The Indian healthcare sector has been facing an increasing number of cyberattacks. What’s the reason behind this? What’s making the Indian healthcare sector vulnerable in the face of these attacks?
A few weeks ago, India’s top government-run hospital, All India Institute of Medical Sciences (AIIMS), New Delhi, was hit by a massive cyberattack, forcing it to shut down many of its servers and switch to manual operations. The healthcare industry in India is facing cyberattacks on an industrial scale. It has faced 1.9 million cyberattacks this year till November 28, as per data published by cybersecurity think tank CyberPeace Foundation and Autobot Infosec Private Ltd.
The attacks came from a total of 41,181 unique IP addresses, which were traced back to Vietnam, Pakistan, and China. The global healthcare cybersecurity market is expected to grow from $13.18 billion in 2021 to $15.70 billion in 2022 at a compound annual growth rate (CAGR) of 19.1%.
IoT the weak link in healthcare data security
The medical internet of things (IoT) has made healthcare more convenient, efficient, and patient-focused, but it is also a weak link to data security. Many connected devices with IoT sensors, such as glucose monitors, insulin pumps, and defibrillators, have inadequate security defence that could pose risks to healthcare facilities and patients. Capterra’s 2022 Medical IoT Survey found that medical facilities with over 75 per cent of connected medical devices have a 24 per cent higher risk of cyberattack than practices with less than 50 per cent of connected devices.
Worldwide, hospitals are facing the hacking of their records—dysfunction of their systems etc. Cyber-attacks on hospitals affected million in the U.S. On October 3, 2022, a major health system that operates over 1,000 hospitals in U.S. and care facilities across 21 states was hit by a cyberattack that impacted millions of Americans.
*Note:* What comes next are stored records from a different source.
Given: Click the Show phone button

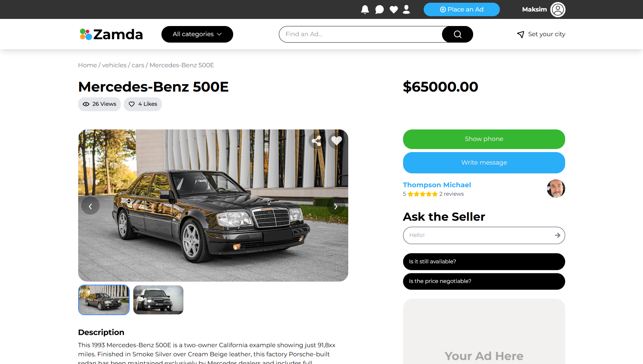Looking at the screenshot, I should [x=484, y=139].
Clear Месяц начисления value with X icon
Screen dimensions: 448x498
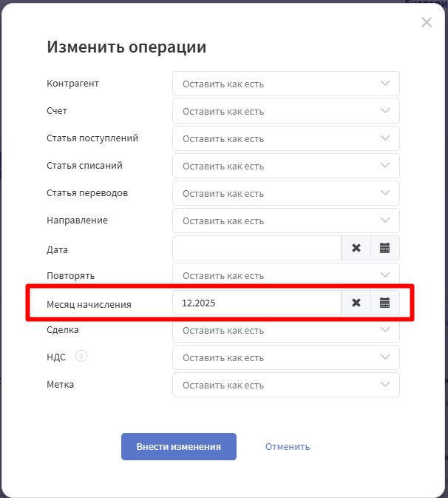[356, 303]
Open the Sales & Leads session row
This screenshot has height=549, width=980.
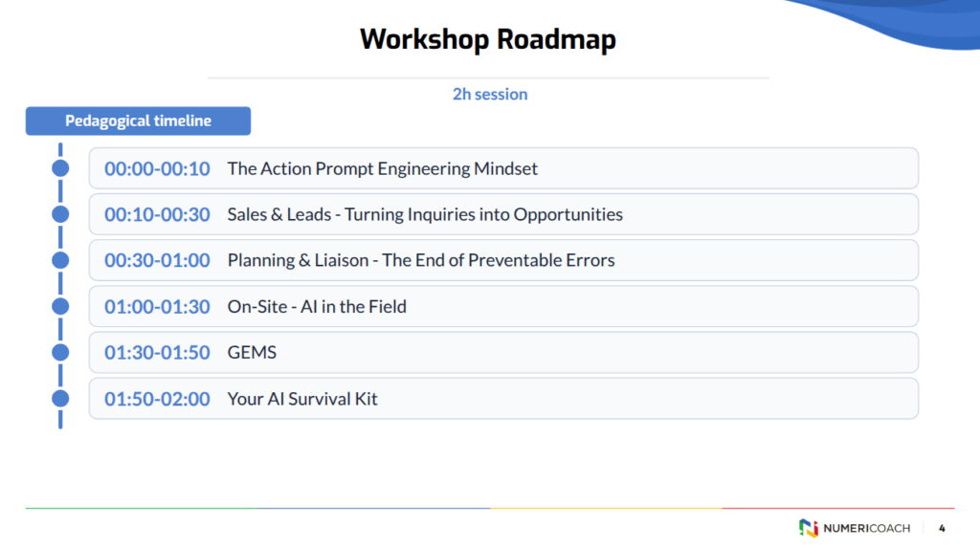[x=503, y=214]
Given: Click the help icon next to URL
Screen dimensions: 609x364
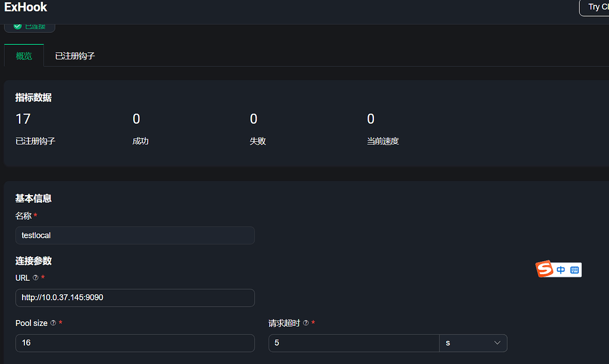Looking at the screenshot, I should [x=36, y=278].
CommonSpirit Health was hit with a cyberattack that forced the health company to take specific computer systems offline “as a precautionary step.” In comparison, it remains unclear whether patient health information was compromised.
Ransomware-as-a-Service to increase in 2023
Per a Mandiant cybercrime forecast for 2023, the next year will witness increased RaaS (Ransomware-as-a-Service) attacks globally as attackers are modernizing their software. Hack-for-Hire could be a growing trend in the coming year as Information Operations (IO), a euphemism for cyberattacks, were being outsourced by state actors, per the Mandiant report. Meta testified in mid-2021 about an increase in hiring a marketing or public relation firms for IO operations to lower the barrier of entry for some threat actors and ‘obfuscate the identity of more sophisticated ones.’
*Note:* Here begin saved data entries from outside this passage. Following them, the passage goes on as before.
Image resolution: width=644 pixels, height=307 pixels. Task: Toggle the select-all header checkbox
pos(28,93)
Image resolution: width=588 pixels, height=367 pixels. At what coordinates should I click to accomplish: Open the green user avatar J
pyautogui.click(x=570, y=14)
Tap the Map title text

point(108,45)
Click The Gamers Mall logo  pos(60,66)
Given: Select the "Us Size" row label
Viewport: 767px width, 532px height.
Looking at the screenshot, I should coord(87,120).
Hackers-for-Hire from India
Early this year, a Reuters investigation identified a network of hackers in India who were routinely hired to gain illegal access to information and documents from businesses, political organizations and individuals. Working with security researchers at Mandiant, Google and LinkedIn, the reporters linked the hackers to three Indian companies; Appin, BellTroX and CyberRoot. The evidence reveals ‘hack-for-hire’ activity by the companies between 2013 and 2020.
The use of the Indian underworld to break into email accounts and smartphones has become a practice that has been proliferating for years. British investigators have been able to commission “hack-for-hire” firms with little fear that they will be prosecuted for breaking the UK’s computer misuse laws. An investigation by the Bureau of Investigative Journalism and the Sunday Times revealed the contents of a leaked database inside one of the major “hack-for-hire” gangs. It shows the extent of illegal computer hacking across the City of London for corporate intelligence companies targeting British businesses, journalists, and politicians.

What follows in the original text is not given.